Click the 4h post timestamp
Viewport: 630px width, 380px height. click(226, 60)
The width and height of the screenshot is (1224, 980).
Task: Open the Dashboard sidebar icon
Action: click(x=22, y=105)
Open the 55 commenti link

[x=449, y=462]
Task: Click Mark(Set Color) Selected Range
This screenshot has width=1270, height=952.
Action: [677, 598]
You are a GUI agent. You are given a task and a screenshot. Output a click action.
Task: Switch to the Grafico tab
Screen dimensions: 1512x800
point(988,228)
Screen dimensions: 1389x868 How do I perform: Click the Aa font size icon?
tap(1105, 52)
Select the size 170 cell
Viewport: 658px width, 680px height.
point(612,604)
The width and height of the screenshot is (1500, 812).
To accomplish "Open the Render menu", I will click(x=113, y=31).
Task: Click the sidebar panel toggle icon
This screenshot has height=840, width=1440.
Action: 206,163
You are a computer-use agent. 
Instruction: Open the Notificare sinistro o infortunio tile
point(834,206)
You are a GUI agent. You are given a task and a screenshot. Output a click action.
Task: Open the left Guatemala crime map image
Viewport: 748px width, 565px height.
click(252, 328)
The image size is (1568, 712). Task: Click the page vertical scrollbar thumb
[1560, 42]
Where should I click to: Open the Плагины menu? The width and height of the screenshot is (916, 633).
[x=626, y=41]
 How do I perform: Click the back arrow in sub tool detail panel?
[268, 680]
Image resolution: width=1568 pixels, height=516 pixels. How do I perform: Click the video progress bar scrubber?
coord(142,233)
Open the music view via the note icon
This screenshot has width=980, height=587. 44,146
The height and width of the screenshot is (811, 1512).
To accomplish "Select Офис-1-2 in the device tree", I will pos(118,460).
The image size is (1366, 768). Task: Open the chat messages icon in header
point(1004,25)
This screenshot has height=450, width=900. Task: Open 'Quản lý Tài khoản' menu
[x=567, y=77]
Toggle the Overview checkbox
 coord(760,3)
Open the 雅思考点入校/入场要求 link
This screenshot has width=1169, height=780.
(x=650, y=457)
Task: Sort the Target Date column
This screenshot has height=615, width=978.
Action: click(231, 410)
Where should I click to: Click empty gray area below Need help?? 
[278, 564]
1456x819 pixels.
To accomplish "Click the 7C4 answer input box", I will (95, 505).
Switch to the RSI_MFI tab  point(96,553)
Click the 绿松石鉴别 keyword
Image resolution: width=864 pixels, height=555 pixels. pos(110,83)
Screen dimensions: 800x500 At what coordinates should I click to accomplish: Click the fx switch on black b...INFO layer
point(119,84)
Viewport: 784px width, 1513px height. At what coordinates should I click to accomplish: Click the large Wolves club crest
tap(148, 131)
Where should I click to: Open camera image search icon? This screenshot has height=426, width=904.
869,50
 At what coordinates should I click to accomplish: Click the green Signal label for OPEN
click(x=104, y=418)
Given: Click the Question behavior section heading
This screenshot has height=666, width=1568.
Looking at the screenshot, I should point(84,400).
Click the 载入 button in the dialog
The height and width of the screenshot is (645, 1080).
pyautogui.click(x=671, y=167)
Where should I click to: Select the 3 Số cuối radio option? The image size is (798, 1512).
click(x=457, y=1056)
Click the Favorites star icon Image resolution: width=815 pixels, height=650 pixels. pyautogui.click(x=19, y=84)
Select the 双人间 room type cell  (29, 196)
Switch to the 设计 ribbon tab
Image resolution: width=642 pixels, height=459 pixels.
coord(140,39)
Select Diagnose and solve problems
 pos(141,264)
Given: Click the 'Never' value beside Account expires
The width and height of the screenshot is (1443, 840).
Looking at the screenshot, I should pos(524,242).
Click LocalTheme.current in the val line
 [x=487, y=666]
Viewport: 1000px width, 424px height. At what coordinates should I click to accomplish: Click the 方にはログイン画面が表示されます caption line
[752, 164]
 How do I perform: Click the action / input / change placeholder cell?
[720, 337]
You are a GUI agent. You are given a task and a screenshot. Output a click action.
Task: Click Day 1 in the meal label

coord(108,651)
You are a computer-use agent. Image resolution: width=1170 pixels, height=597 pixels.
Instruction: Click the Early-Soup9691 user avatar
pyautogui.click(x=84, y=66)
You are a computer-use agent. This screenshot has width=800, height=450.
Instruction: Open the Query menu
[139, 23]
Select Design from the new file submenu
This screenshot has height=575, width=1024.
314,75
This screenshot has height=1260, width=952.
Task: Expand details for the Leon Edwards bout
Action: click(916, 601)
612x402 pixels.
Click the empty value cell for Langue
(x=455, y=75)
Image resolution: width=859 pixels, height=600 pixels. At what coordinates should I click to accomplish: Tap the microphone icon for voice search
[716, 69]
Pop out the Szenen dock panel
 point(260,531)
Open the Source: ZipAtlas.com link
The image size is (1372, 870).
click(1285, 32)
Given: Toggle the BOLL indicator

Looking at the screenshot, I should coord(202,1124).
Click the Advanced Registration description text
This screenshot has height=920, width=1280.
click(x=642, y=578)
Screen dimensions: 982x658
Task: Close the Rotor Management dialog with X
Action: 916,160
***
**REQUIREMENTS**
Copy the material above word for word, starting at its first line and ending after the line containing "Action: 206,163".

**SOLUTION TO THIS EXERCISE**
Click the 4h post timestamp
Viewport: 630px width, 380px height. click(226, 60)
The width and height of the screenshot is (1224, 980).
Task: Open the Dashboard sidebar icon
Action: click(x=22, y=105)
Open the 55 commenti link

[x=449, y=462]
Task: Click Mark(Set Color) Selected Range
This screenshot has width=1270, height=952.
Action: [677, 598]
You are a GUI agent. You are given a task and a screenshot. Output a click action.
Task: Switch to the Grafico tab
Screen dimensions: 1512x800
point(988,228)
Screen dimensions: 1389x868 How do I perform: Click the Aa font size icon?
tap(1105, 52)
Select the size 170 cell
Viewport: 658px width, 680px height.
point(612,604)
The width and height of the screenshot is (1500, 812).
To accomplish "Open the Render menu", I will click(x=113, y=31).
Task: Click the sidebar panel toggle icon
This screenshot has height=840, width=1440.
Action: 206,163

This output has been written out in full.